Jesus sends his disciples out in an unfettered open-handedness that is the essence of trust. Yet his instructions are preceded by a warning: “I am sending you out as lambs among wolves.” So much for nurturing abundance and blissful communion. The new creation has its adversaries. The reign of God is at hand, but humans are free to accept it or reject it. Yet we who are commissioned to proclaim it in word and deed are bound by a deeper freedom. Bound by freedom? Yes: Bound by the freedom for which Christ has set us free. That’s what Paul declared to the Galatian community last week: “For freedom Christ set us free.” Today he goes on to say that his only boast is in the cross of Christ. And so it must be with us.
Remember that, as Jesus sends his disciples before him, he himself is on a journey to Jerusalem.

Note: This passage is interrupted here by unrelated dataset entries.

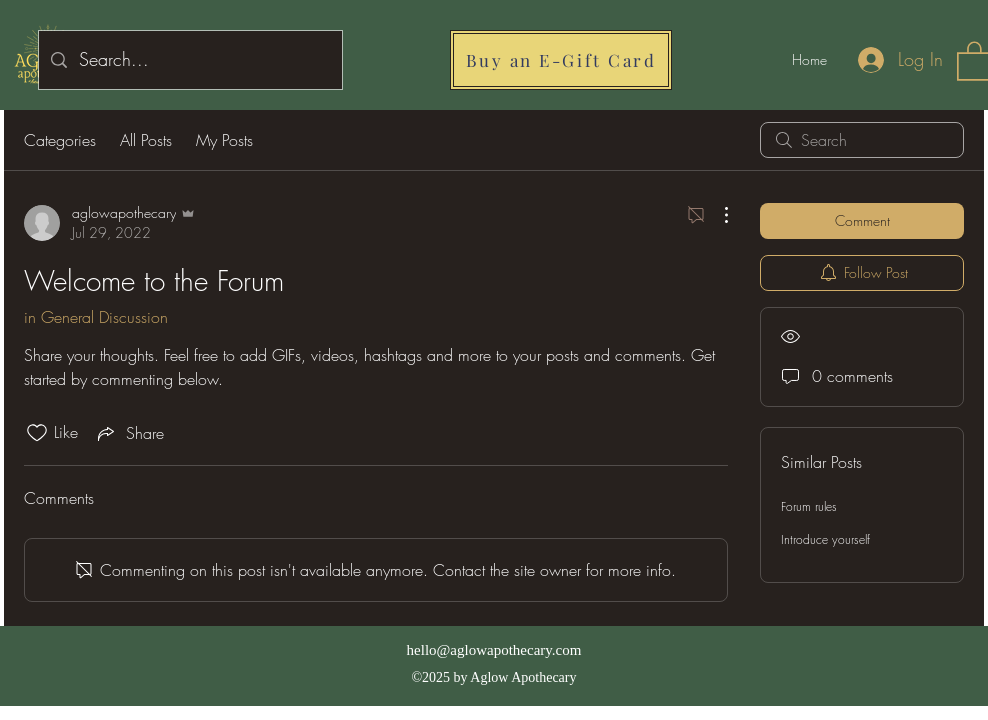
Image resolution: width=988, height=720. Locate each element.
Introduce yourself (825, 539)
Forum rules (809, 506)
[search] (862, 140)
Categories (60, 140)
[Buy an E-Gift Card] (561, 60)
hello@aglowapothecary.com (494, 650)
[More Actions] (716, 215)
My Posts (224, 140)
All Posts (146, 140)
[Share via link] (129, 433)
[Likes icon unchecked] (37, 433)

Not the heavenly one of the abundant breasts, but the all-too earthly one under Roman occupation. He is on a journey that will lead to his passion, but which won’t end there. Jesus sends his disciples before him—he sends us before him—knowing the risk entailed in birthing the new creation, the reign of God. The paradox is that the new creation dwells within that very risk, just as the resurrection dwells within the cross, and the New Jerusalem dwells within the earthly one. We can risk the cross only because we already live from the resurrection.
Nurturing abundance and blissful communion—the lushness of the new creation is ours, already and not yet. We have all that we need for the journey.